SDS 694: CatBoost: Powerful, efficient ML for large tabular datasets

If you’ve ever pored over preprocessing and feature engineering with categorical data in frustration and wondered if there’s a quicker way to complete these tasks, you’ll want to listen to this episode. Host Jon Krohn explains how CatBoost makes these tasks a breeze by eliminating the need to preprocess or manually add features with its automated capabilities.

Unfortunately, CatBoost doesn’t have anything to do with cats (unless they’re in your dataset!); the algorithm’s name is simply a blend word, combining “category” with “boosting”. We like CatBoost because it can be installed in several of our favorite data science environments – Python, R and Apache Spark, among others.
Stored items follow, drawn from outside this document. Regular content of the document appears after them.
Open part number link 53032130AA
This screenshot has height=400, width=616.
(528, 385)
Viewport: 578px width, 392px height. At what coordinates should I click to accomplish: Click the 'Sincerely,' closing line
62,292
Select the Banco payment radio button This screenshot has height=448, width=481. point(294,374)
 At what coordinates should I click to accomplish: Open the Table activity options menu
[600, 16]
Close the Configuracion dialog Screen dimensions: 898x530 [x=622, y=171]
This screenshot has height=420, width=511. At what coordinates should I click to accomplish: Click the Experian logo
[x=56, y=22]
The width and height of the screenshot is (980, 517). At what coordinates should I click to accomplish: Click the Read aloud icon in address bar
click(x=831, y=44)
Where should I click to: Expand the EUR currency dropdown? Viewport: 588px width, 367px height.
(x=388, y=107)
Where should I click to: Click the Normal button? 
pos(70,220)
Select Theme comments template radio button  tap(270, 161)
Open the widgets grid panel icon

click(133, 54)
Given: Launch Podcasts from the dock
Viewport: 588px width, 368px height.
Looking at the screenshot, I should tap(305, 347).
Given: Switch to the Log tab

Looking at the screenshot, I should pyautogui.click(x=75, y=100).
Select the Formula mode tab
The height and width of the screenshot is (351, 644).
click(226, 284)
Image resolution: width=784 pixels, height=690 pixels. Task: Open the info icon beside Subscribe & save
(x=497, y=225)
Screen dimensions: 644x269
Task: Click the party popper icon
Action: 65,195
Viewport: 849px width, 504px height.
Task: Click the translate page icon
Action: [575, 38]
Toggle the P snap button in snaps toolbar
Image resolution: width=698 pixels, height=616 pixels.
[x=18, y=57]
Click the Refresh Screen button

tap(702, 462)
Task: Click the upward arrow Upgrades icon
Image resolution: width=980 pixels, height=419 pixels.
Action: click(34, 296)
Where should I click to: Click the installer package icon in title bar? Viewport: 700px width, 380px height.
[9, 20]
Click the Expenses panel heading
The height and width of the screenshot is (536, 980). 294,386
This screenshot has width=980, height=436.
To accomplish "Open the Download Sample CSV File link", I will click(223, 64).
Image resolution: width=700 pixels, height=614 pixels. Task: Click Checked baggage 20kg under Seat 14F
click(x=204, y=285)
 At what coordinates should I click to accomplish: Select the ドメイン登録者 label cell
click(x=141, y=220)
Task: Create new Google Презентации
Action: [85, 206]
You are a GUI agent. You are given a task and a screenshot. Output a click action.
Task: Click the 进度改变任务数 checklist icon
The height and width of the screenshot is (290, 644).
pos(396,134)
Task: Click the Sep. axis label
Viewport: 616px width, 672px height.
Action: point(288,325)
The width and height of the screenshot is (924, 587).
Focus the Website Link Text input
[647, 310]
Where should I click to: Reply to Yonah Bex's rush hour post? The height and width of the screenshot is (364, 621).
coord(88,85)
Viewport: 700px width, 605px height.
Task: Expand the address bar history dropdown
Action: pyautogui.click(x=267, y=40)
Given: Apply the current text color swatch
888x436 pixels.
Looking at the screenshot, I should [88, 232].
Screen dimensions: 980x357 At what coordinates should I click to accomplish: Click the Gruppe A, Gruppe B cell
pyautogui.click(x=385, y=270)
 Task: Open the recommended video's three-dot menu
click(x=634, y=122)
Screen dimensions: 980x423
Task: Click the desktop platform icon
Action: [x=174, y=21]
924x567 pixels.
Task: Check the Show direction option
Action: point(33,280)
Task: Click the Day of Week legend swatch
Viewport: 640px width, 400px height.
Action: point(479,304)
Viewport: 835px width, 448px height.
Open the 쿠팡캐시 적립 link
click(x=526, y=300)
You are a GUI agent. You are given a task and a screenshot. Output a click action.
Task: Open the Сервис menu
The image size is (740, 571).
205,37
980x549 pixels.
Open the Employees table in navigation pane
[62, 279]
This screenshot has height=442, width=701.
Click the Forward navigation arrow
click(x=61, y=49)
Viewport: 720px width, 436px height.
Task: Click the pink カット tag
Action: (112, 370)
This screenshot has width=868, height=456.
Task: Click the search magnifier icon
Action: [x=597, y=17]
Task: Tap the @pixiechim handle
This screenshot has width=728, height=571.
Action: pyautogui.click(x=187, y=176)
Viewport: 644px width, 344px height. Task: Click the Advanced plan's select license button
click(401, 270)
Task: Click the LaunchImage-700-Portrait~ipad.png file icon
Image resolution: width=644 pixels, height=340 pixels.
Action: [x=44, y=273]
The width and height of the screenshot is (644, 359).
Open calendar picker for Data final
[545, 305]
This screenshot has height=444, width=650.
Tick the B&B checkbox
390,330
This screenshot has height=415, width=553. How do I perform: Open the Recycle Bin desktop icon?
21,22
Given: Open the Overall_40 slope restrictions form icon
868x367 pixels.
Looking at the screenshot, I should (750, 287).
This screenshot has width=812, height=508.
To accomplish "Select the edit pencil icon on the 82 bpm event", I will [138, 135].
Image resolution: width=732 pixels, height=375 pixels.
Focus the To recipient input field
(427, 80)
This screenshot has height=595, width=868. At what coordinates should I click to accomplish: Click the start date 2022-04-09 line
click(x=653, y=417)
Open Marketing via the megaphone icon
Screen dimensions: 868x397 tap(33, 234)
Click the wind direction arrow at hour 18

This decision-tree algorithm leverages gradient boosting to give you a range of applications, from more accurate classifications for your data to vastly enhanced ranking and recommendation systems.

Listen to how CatBoost manages all this under the hood on this week’s Five-Minute Friday. SDS host Jon Krohn explains exactly how the algorithm’s techniques – target encoding and one-hot encoding – help CatBoost handle categorical features in a snap. Jon also clarifies the three-step approach that all the major tree-boosting algorithms (including XGBoost and LightGBM) follow to ensure their final predictions are accurate.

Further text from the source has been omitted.